*Prompt 1*. In the essay on semantic aphasia, what did Emerson suggest that bad rhetoric meant?
*Prompt 2*. Print word for word the section of the essay on semantic aphasia starting with "Who will protect" and going on through "a dictionary editor.".
━━━━━ Selected passage ━━━━━
Who will protect the language from all those oversimplifiers and overcomplicators who kill meaning with shouts or smother it with cautious mumbles? In theory, certain professions should serve as a sort of palace guard sworn to defend the mother tongue with their lives. Alas, the enemy is within the gates. Educators talk gobbledygook about "non-abrasive systems intervention" and "low structure-low consideration teaching style." Another profession guilty of non-defense is lexicography. With proud humility today's dictionary editor abdicates even as arbiter, refusing to recognize any standards but usage. If enough people misuse disinterested as a synonym for uninterested, Webster's will honor it as a synonym. If enough people say infer when they mean imply, then that becomes its meaning in the eyes of a dictionary editor.
Con Edison can be fined for contaminating the Hudson. Legislation can force Detroit to clean up automobile exhausts. What can one do to punish the semantic aphasics for polluting their native language? None of man's specialties of self-destruction--despoliation of the environment, overpopulation, even war--appear more ingrained than his gift for fouling his mother tongue. Yet nobody dies of semantic aphasia, and by and large it gets complained about with a low-priority tut-tut.
The reason we rate semantic aphasia so low--somewhere between athlete's foot and the common cold on the scale of national perils--is that we don't understand the deeper implications of the disease. In his classic essay, Politics and the English Language, George Orwell pointed out what should be obvious --that sloppy language makes for sloppy thought. Emerson went so far as to suggest that bad rhetoric meant bad men. Semantic aphasia, both men recognized, kills after all. "And the Lord said: 'Go to, let us go down, and there confound their language, that they may not understand one another's speech.' " Is there a more ominous curse in the Bible? It breathes hard upon us at this time of frantic change, when old purposes slip out from under the words that used to cover them, leaving the words like tombstones over empty graves.
How, then, does one rescue language? How are words repaired, put back in shape, restored to accuracy and eloquence, made faithful again to the commands of the mind and the heart? There is, sadly enough, no easy answer. Sincerity is of little help to cliches, even in a suicide note, as Aldous Huxley once remarked. Read, if you can, the Latinized techno-pieties of most ecologists. Good intentions are not likely to produce another Shakespeare or a Bible translation equivalent to that produced by King James' bench of learned men. They wrote when English was young, vital and untutored. English in 1971 is an old, overworked language, freshened sporadically only by foreign borrowings or the flickering, vulgar piquancy of slang. All of us--from the admen with their jingles to the tin-eared scholars with their jargon--are victims as well as victimizers of the language we have inherited.
Concerning aphasia, the sole source of optimism is the logic of necessity. No matter how carelessly or how viciously man abuses the language he has inherited, he simply cannot live without it. Even Woodstock Nation cannot survive on an oral diet of grunts and expletives. Mankind craves definition as he craves lost innocence. He simply does not know what his life means until he says it. Until the day he dies he will grapple with mystery by trying to find the word for it. "The limits of my language," Ludwig Wittgenstein observed, "are the limits of my world." Man's purifying motive is that he cannot let go of the Adam urge to name things--and finally, out of his unbearable solitude, to pronounce to others his own identity.
━━━━━ Provided data ━━━━━
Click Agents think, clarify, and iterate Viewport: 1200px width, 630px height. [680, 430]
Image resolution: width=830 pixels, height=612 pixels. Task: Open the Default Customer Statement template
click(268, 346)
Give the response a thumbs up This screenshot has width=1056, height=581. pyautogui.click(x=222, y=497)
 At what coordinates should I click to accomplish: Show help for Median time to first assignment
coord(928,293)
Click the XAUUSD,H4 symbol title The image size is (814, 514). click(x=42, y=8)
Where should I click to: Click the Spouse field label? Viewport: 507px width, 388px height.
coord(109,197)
━━━━━
━━━━━ Provided data ━━━━━
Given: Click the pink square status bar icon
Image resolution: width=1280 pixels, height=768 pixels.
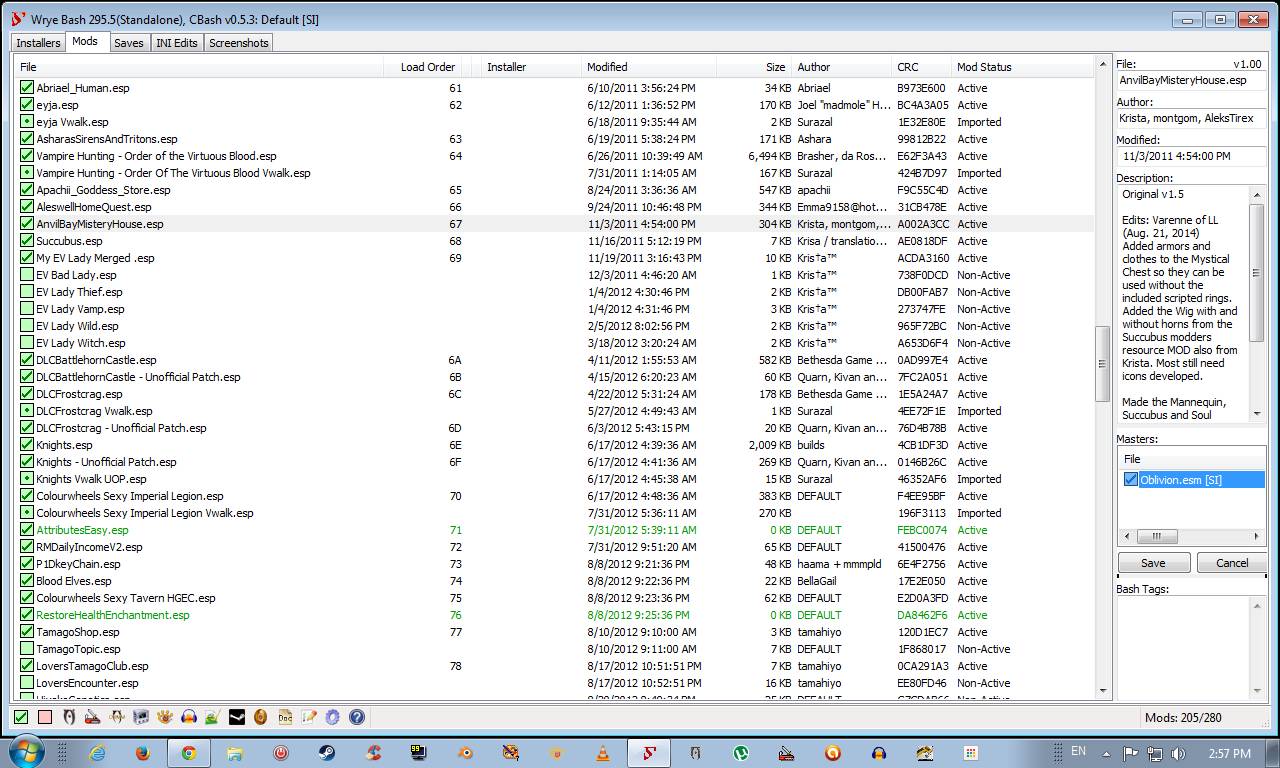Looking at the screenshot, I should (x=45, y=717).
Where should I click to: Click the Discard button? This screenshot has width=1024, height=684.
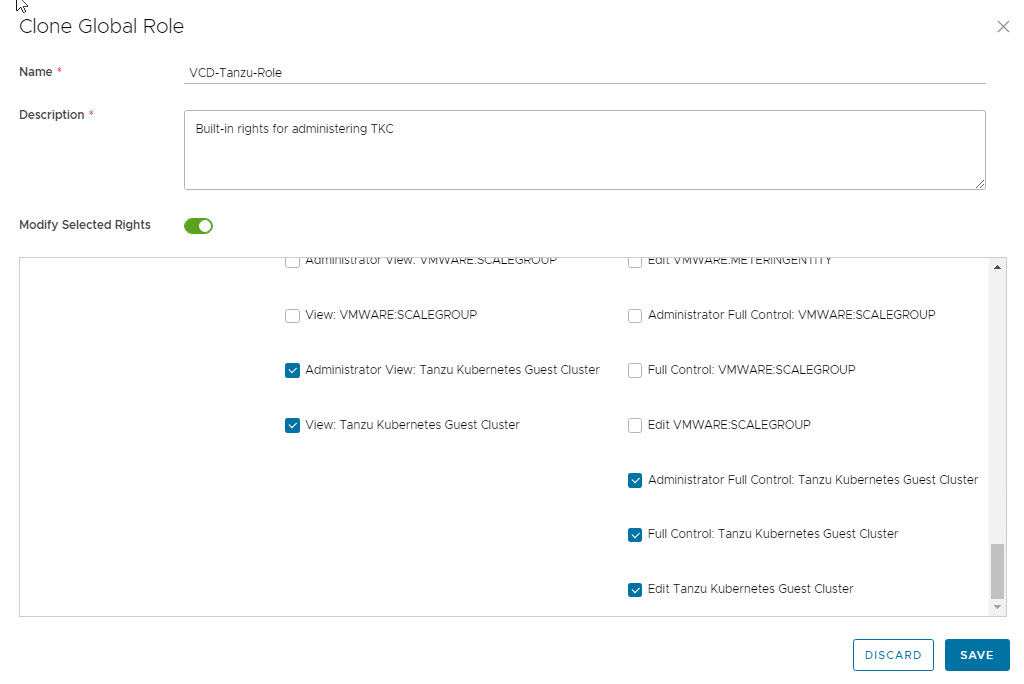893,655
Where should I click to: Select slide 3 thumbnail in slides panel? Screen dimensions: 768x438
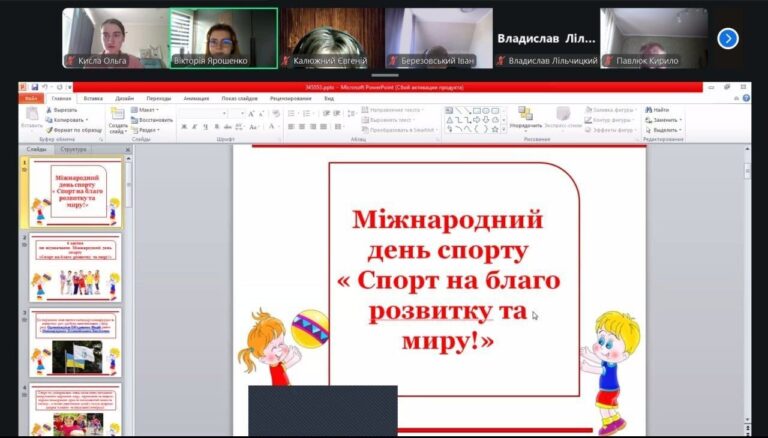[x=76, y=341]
━━━━━
━━━━━ Provided data ━━━━━
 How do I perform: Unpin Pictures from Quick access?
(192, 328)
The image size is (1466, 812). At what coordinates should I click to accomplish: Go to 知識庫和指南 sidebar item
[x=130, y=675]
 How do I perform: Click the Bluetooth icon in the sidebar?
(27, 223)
━━━━━
*Worked solution 1*. Bad men.

*Worked solution 2*.
Who will protect the language from all those oversimplifiers and overcomplicators who kill meaning with shouts or smother it with cautious mumbles? In theory, certain professions should serve as a sort of palace guard sworn to defend the mother tongue with their lives. Alas, the enemy is within the gates. Educators talk gobbledygook about "non-abrasive systems intervention" and "low structure-low consideration teaching style." Another profession guilty of non-defense is lexicography. With proud humility today's dictionary editor abdicates even as arbiter, refusing to recognize any standards but usage. If enough people misuse disinterested as a synonym for uninterested, Webster's will honor it as a synonym. If enough people say infer when they mean imply, then that becomes its meaning in the eyes of a dictionary editor.